In January 2007, the band signed to Hungry Kid Records and recorded their debut mini album, The Complete First Series at Ignition Studios in North London, with the mastering being completed at the Abbey Road Studios.

In June 2007, The Complete First Series was released alongside lead single, "Directors Cut", to critical acclaim from Kerrang!, Rock Sound, and Big Cheese magazines along with support from BBC Radio, XFM and Kerrang! Radio. In August the video for the band's second single, "Forget His Facade", reached the number 2 spot on both the MTV2 Rock Chart and the Red Button Chart, whilst the band played at the Kerrang! awards show with Funeral for a Friend. In September they featured on the bill along with Elliot Minor at Butserfest. December 2007 saw the release of a third and final single from the mini album, "Diamond Watch". The B-side to "Diamond Watch" was a Frank Musik remix of the first single, "Directors Cut".

The band were one of the originators of the Home Counties pop music scene, which along with Furthest Drive Home produced such acts as You Me At Six, Young Guns and Futures. In March 2008, Furthest Drive Home played the 2008 SXSW Music Conference in Austin, Texas. The show they played was put on by Kerrang!
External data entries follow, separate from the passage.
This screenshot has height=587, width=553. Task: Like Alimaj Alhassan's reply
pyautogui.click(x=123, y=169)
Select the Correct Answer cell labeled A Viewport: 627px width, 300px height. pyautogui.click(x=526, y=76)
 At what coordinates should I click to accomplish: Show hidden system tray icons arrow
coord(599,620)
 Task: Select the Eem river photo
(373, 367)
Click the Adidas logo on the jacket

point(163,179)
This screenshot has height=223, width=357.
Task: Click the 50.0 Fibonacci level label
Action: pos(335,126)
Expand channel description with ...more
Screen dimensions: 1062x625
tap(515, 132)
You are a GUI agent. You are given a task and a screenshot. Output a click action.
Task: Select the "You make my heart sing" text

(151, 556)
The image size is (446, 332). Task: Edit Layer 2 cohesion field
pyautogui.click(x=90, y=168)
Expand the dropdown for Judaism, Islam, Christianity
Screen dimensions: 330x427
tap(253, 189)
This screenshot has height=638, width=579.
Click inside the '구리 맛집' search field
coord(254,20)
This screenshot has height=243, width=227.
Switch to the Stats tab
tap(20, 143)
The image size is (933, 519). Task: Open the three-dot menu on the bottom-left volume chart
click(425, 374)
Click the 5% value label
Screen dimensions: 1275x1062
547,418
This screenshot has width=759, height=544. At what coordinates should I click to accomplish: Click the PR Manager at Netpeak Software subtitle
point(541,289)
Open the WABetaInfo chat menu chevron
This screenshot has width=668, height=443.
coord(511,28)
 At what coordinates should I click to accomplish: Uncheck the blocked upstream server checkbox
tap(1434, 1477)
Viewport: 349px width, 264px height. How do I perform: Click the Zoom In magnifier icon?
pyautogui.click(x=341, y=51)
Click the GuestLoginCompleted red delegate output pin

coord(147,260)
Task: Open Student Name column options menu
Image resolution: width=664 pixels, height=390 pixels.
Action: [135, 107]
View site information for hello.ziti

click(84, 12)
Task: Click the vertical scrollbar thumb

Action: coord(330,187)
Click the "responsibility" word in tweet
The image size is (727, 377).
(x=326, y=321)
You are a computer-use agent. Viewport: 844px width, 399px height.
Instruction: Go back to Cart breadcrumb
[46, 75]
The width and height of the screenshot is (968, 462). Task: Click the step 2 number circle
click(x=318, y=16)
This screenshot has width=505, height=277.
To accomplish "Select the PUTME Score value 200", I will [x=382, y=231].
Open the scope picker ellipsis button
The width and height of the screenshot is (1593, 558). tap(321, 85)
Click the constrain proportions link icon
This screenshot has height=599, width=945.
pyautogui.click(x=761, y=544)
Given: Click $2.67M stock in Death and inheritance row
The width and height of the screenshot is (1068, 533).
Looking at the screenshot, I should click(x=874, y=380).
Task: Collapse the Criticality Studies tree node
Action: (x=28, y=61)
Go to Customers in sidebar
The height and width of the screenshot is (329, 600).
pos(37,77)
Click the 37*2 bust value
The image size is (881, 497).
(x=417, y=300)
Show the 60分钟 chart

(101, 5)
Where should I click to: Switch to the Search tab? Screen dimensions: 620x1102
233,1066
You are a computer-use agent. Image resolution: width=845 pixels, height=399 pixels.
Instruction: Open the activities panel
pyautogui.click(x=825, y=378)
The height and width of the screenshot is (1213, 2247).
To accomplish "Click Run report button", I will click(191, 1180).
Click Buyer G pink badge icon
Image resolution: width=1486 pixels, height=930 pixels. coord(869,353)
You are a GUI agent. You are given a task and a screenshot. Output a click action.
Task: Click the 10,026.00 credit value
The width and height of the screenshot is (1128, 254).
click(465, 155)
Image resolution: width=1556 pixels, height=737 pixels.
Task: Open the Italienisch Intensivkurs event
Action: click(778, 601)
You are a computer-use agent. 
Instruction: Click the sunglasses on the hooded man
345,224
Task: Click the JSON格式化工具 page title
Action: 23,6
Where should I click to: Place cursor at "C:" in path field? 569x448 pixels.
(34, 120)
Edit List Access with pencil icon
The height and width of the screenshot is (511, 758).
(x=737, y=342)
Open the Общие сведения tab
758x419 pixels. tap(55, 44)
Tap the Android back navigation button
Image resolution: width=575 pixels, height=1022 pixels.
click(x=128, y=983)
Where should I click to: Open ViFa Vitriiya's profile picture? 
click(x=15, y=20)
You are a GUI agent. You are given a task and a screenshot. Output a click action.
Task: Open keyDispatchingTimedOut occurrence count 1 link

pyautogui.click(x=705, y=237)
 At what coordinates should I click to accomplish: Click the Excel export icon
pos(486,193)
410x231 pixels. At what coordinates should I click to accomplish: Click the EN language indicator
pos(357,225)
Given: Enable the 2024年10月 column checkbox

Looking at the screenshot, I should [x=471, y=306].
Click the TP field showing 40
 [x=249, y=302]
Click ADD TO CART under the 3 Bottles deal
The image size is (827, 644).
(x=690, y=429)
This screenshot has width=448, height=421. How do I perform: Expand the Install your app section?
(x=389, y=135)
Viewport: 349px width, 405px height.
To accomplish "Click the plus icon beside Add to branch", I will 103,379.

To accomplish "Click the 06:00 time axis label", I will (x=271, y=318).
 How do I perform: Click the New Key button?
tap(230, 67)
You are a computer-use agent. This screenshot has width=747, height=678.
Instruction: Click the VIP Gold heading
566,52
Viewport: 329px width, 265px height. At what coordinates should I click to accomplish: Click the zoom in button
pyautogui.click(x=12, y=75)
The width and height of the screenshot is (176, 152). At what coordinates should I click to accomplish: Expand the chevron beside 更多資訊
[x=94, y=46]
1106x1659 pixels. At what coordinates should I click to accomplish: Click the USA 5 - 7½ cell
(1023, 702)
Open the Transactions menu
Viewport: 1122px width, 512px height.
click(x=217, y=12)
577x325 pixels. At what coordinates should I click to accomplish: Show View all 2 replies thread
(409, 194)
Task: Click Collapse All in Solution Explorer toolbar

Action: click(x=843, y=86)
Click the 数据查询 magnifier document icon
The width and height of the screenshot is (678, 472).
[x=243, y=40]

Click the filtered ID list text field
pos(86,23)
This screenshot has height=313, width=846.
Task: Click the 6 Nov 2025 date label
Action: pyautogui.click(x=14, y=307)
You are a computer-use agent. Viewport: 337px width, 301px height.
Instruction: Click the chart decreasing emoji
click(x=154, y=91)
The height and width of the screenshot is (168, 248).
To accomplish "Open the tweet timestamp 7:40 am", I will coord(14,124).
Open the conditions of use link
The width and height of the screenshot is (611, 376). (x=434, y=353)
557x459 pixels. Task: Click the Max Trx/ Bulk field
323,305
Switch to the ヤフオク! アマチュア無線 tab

On 18 March 2009, the band announced they had split up. They completed five final dates in April 2009, finishing with a sold-out show for family and friends at the West End Centre in Aldershot.

==Former members==
- JR - Vocals, guitar, keyboards
- JmC - Bass
- TH - Guitar, vocals
- James Green - Drums, vocals, percussion

==Discography==
- Lost in Genre - 2006 (EP)
- The Complete First Series - 2007 (Mini album)
- "Lover Boy" / "Don't You Worry" - 2008 (Single)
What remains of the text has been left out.